>>
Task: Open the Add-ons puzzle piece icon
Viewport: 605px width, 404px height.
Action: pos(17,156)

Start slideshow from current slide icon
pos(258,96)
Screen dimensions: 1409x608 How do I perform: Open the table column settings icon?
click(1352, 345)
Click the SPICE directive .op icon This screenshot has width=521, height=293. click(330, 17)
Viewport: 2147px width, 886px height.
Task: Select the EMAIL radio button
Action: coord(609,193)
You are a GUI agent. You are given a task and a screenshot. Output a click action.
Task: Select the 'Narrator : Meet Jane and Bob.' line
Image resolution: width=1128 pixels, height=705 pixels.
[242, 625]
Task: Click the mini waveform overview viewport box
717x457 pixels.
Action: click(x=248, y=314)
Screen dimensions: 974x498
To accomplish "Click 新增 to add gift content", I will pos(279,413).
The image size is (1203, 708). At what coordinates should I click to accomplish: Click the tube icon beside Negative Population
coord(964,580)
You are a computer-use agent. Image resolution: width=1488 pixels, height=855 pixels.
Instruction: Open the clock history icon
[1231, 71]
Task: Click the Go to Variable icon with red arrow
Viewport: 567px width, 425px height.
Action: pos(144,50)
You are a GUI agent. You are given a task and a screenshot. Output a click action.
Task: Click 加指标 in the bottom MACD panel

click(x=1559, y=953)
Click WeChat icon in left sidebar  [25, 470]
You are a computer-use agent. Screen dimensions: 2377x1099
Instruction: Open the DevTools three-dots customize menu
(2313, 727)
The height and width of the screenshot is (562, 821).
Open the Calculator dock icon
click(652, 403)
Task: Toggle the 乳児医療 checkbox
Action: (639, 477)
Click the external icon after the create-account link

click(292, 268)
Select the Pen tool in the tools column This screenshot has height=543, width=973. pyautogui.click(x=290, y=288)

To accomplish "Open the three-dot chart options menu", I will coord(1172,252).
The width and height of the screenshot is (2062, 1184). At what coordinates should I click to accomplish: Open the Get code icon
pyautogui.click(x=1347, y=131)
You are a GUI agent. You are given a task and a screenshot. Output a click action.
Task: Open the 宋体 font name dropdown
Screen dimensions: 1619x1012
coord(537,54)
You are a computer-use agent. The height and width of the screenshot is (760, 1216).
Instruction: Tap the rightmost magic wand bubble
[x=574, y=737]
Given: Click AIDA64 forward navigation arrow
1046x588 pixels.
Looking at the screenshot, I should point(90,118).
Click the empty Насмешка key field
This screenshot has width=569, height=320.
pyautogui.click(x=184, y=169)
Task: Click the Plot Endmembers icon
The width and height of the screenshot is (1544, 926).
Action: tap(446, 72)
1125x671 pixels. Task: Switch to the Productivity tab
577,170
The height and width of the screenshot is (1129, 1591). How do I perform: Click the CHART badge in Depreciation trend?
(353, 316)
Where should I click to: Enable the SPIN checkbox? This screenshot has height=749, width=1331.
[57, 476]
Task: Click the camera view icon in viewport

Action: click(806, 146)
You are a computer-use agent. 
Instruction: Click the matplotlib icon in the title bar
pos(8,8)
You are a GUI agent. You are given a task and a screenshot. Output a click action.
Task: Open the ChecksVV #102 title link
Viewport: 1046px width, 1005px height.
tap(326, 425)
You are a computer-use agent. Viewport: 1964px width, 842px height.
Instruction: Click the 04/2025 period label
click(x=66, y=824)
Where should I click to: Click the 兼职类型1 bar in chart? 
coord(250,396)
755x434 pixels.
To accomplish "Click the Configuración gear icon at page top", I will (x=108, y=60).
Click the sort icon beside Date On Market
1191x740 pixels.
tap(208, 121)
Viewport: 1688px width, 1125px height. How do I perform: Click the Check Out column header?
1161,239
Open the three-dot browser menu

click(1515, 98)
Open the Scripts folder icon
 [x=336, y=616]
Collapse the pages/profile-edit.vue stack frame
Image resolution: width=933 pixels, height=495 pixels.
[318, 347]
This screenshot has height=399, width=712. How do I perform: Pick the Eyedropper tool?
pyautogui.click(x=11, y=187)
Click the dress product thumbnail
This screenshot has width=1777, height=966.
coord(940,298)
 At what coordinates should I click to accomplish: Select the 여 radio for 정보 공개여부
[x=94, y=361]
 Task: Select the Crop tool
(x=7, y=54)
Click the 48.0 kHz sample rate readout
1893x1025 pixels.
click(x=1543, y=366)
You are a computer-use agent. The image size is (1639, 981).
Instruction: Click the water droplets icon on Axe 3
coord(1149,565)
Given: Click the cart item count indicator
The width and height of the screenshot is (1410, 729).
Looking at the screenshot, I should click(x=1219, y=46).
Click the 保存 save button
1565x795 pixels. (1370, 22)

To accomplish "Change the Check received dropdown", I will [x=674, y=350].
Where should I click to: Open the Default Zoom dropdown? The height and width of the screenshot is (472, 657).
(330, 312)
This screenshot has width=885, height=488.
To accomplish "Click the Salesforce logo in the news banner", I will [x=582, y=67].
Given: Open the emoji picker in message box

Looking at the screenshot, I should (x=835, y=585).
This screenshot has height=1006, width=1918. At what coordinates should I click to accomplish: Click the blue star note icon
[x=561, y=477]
<<
- About this exercise -
Look through the records above for the string "agent", then copy every line that has it.

- Expected output -
You are a GUI agent. You are given a task and a screenshot. Output a click action.
You are a computer-use agent. Image resolution: width=1488 pixels, height=855 pixels.
You are a GUI agent. You are given a task and a screenshot. Output a click action.
You are a computer-use agent. Screen dimensions: 2377x1099
You are a GUI agent. You are given a task and a screenshot. Output a click action.
You are a computer-use agent. The height and width of the screenshot is (760, 1216).
You are a computer-use agent. 
You are a GUI agent. You are given a task and a screenshot. Output a click action.
You are a computer-use agent. Viewport: 1964px width, 842px height.
You are a computer-use agent. The image size is (1639, 981).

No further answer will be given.